Stein, a former Embraer and Eve Air Mobility executive who was named CEO of Eviation in January, calls the latest iteration of Alice an “evolution” rather than a redesign. He says further visual changes are unlikely moving forward.
“As with any aircraft development, it becomes more and more mature, with less and less visual changes,” he says. ”You’re going to refine. You’re going to move from the volume and weight of a certain system to the actual system and the actual interfaces.”
“At this point, we are defining the system architecture, detailing the design of the aircraft and selecting main suppliers,” he says.
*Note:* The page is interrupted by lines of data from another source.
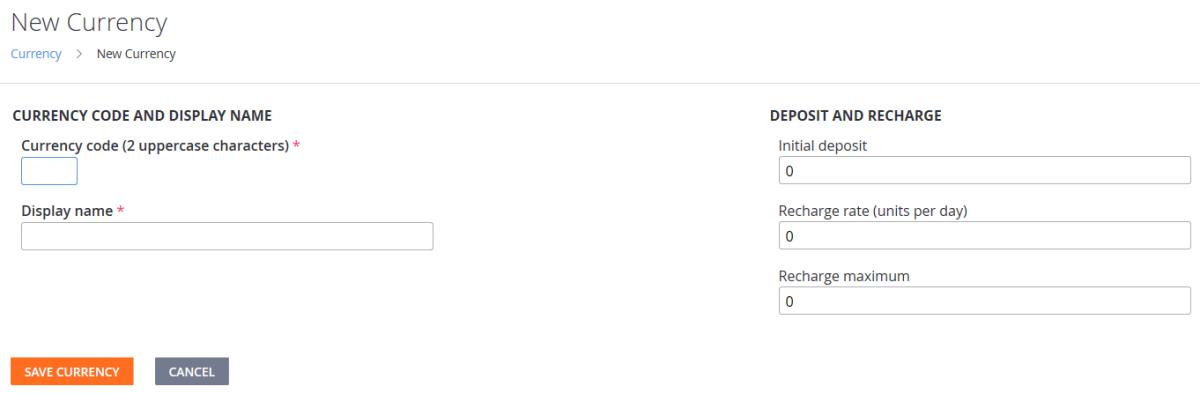1200x394 pixels.
Task: Click the Recharge maximum label
Action: point(844,276)
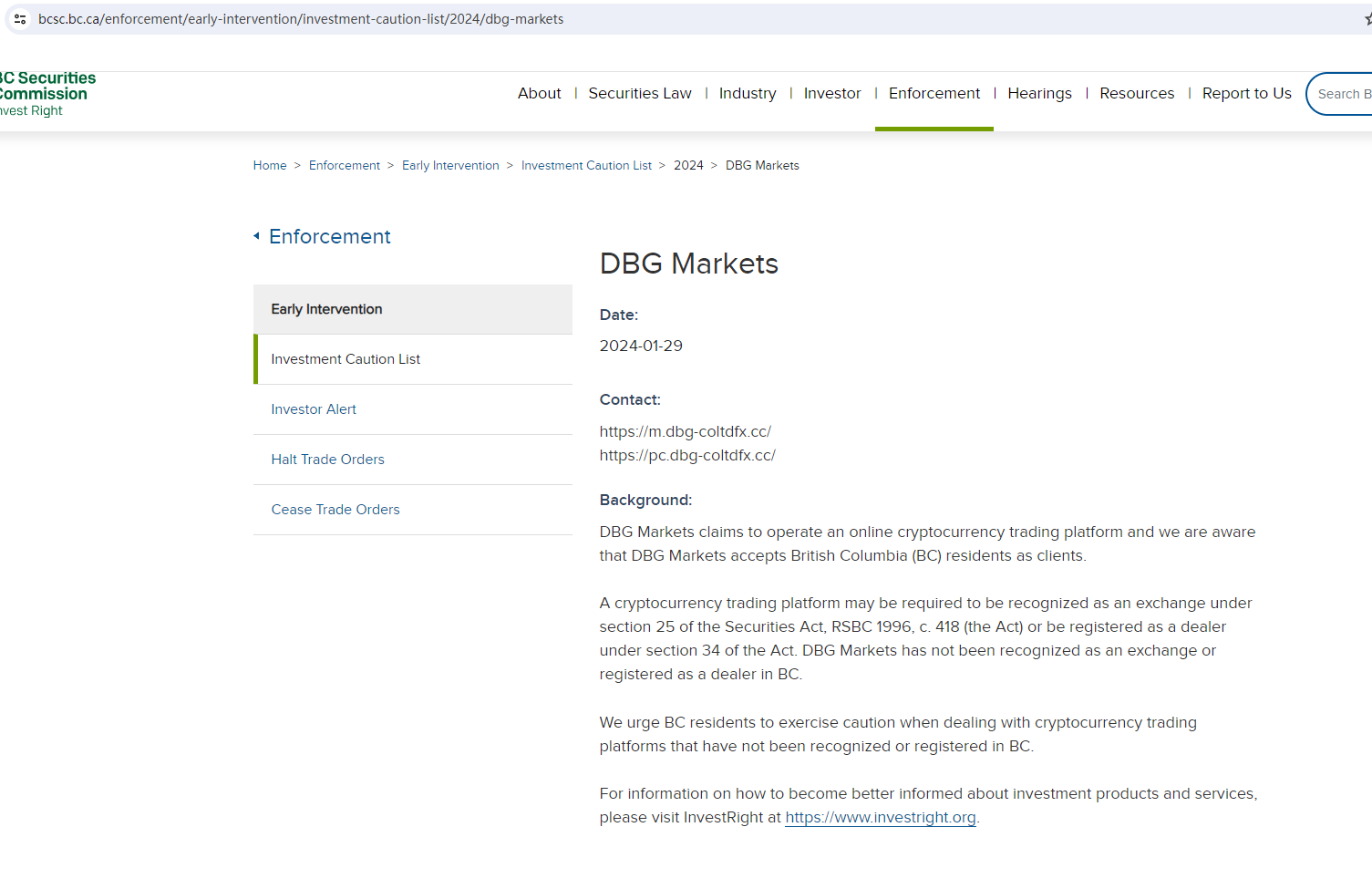Navigate to Early Intervention breadcrumb
This screenshot has width=1372, height=889.
[x=450, y=165]
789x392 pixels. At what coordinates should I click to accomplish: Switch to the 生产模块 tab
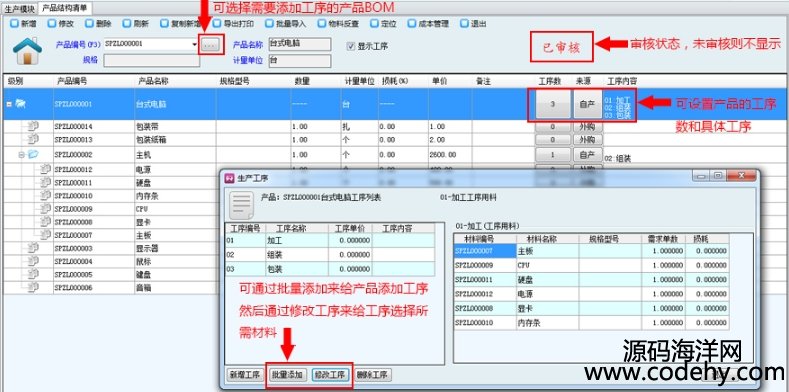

During consultancy firm McKinsey & Company’s late-April Regional Air Mobility summit in San Francisco, Stein said Alice’s new constant cross-section enables the company to use the same part numbers for windows and side panels.
”It allows for future growth, as well, if the batteries get to that point,” Stein says. “You can stretch it a bit further and do a family of larger aircraft.”
The traditional-looking fuselage also creates a “more-consistent” passenger experience throughout the cabin and more room for cargo.
”With the elliptical shape, the [people] in the middle have the biggest cross-section,” Stein says.
Another notable change is a larger, centralised compartment for the energy storage system, located above the wing.
Consistent with the aircraft’s previous design, Alice’s airframe is to be made from carbon composite material.
Alice’s evolution has become something of a cautionary tale for other electric aircraft developers. Eric Lithun, CEO of Norwegian electric-seaplane start-up Elfly, told FlightGlobal at Farnborough that he would prefer not to make major design changes in later development stages.
“Building a complete plane, flying it for 8min and then saying ‘I would probably never fly it again’ – that’s a lot of wasted money, and that’s what I’m trying to avoid,” he says.
Stein insists customer interest in Alice remains robust. The company says it has secured more than 600 letters of intent (LOIs) for aircraft worth an estimated $5 billion. Some of those deals have included deposits.
The start-up hopes to begin converting LOIs into firm orders once it has finalised suppliers for Alice, “because then you can commit to a certain bill of materials”, Stein says, adding that Eviation has “identified but not selected” more than 80% of Alice suppliers.
“If anything, we are growing the confidence that we have something that is certifiable,” he says.